A new method promises to detect toxic algal blooms in freshwater before they turn dangerous – by distinguishing the protein signatures of harmful blue-green algae directly from lake samples.
Developed by researchers at the University of Birmingham, the technique identifies subtle differences in the blue-light-harvesting proteins (phycocyanins) of cyanobacterial species, allowing for early and species-level detection of harmful algae. The approach also enables simultaneous screening for cyanotoxins – compounds linked to liver and neurological damage – offering a significant advance over existing microscopic and genetic tools.
“Our approach is quick and really sensitive, so it can be used to monitor how all the cyanobacteria are competing for growth within lake water prior to the domination of a single toxic strain emerging,” said Jaspreet Sound, first author of the study, in the team’s press release.

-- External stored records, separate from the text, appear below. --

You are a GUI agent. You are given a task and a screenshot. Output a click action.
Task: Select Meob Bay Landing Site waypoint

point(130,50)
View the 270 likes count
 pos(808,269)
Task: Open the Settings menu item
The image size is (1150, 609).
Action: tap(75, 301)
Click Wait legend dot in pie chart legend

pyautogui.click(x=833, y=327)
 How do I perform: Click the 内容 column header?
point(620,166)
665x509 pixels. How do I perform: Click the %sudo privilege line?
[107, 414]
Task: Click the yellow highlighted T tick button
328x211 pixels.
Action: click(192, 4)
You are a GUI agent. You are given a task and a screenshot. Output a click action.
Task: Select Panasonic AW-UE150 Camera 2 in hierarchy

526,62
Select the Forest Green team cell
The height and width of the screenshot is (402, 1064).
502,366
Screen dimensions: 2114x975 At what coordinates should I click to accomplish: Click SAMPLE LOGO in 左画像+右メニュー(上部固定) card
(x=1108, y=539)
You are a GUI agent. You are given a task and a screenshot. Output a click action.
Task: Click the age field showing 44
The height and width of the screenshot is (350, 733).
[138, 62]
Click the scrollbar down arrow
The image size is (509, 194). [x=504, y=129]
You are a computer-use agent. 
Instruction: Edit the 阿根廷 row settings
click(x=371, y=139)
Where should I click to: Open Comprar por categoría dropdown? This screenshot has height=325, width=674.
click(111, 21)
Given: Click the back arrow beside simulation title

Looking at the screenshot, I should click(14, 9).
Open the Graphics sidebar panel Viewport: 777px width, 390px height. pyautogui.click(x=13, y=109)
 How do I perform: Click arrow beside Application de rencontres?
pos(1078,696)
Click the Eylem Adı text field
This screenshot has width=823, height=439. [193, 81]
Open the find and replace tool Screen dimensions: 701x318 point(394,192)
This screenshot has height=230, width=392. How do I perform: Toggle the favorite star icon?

Applying top-down proteomics and high-resolution tandem mass spectrometry to water samples from lakes across the UK, the researchers analyzed intact phycocyanin subunits – proteins conserved within cyanobacteria, yet variable enough to allow strain discrimination. This approach enabled both taxonomic identification and early detection of toxin-producing species, without the need for culture or amplification steps.
“This technique advances existing approaches and will not only help improve water quality for human use, but also plays a role in understanding how to protect critical wetland environments,” commented co-author Tim Overton.
With climate change expected to increase the frequency and complexity of harmful algal blooms, the need for early detection is growing. “The ability to identify bloom composition and toxin presence will help us make data-driven decisions about water use restrictions, treatment, and public health advisories,” said senior author Aneika Leney.
The authors note that blooms in some UK lakes already exceed WHO cyanotoxin thresholds for drinking water, posing risks to wildlife, pets, and people. Their method, which aligns with several UN Sustainable Development Goals, could help safeguard public health and biodiversity by enabling rapid environmental monitoring at the molecular level.